CNS-77 is required for IL26 expression but not IFNG expression. WT and ΔCNS-77 CD4 T cells were stimulated with anti-CD3 and anti-CD28 under Th1 and Th17 polarizing conditions. After 5 days, cultures were harvested and restimulated with PMA and ionomycin for 6 hrs. Transcript levels of IL26, IFNG, and Ifng were determined as described in figure 1. Results are expressed relative to WT BAC levels. Error bars are S.D.

Figure 5

Transcriptional enhancer activity of CNS-77. (a) Schematic of the IFNG-luciferase reporter construct with and without CNS-77 inserted into the Pac1 cloning site. (b) Purified CD4+ T cells were transfected with IFNG-luciferase reporter constructs.
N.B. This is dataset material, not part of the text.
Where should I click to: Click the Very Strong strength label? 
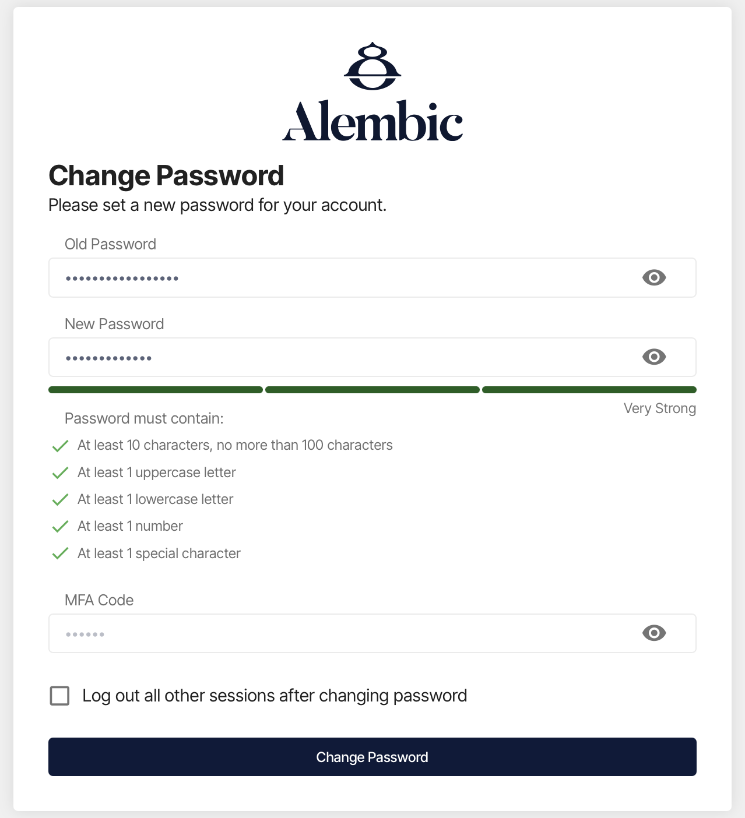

After 24 hrs, transfected cells were stimulated with PMA and ionomycin for an additional 24 hrs. Luciferase activity in cell lysates was determined and results are expressed as relative luciferase activity. (c) Purified Jurkat T cells were nucleofected with the indicated reporter constructs and cultured and stimulated as in (b). Luciferase activity in cell lysates was determined and results are expressed as relative luciferase activity. (d) Peripheral human CD4+ T cells were stimulated with anti-CD3 and anti-CD28 for 4 hours and NF-κB binding to CNS-77 was determined by chromatin immunoprecipitation assay. Error bars are S.D.

Figure 6

Both IL26 and IFNG share requirements for CNS-30 for efficient expression. Transgenic IFNG-BAC WT, ΔCNS-30, and ΔCNS-16 CD4 T cells were stimulated with anti-CD3 and anti-CD28 under Th1 or Th17 polarizing conditions. After 5 days, cultures were harvested and restimulated with PMA and ionomycin for 6 hrs. Cultures were harvested and transcript levels of IL26, IFNG, and Ifng were determined as described in Figure 1. Results are expressed relative to WT BAC levels. Error bars are S.D.

Figure 7

RNA polymerase II occupancy across the IL26-IFNG genomic region is dependent upon CNS-30. (a) Average crosslinking frequency between Ifng (indicated by the open bar with dashes) and the indicated genomic positions in nuclei from effector Th1 and Th2 cells. (b & c) RNA pol II recruitment to the indicated genomic positions in (b) BAC WT and (c) ΔCNS-30 transgenic Th1 and Th2 cells determined by ChIP assay. Results are expressed as fraction of input. Error bars are S.D.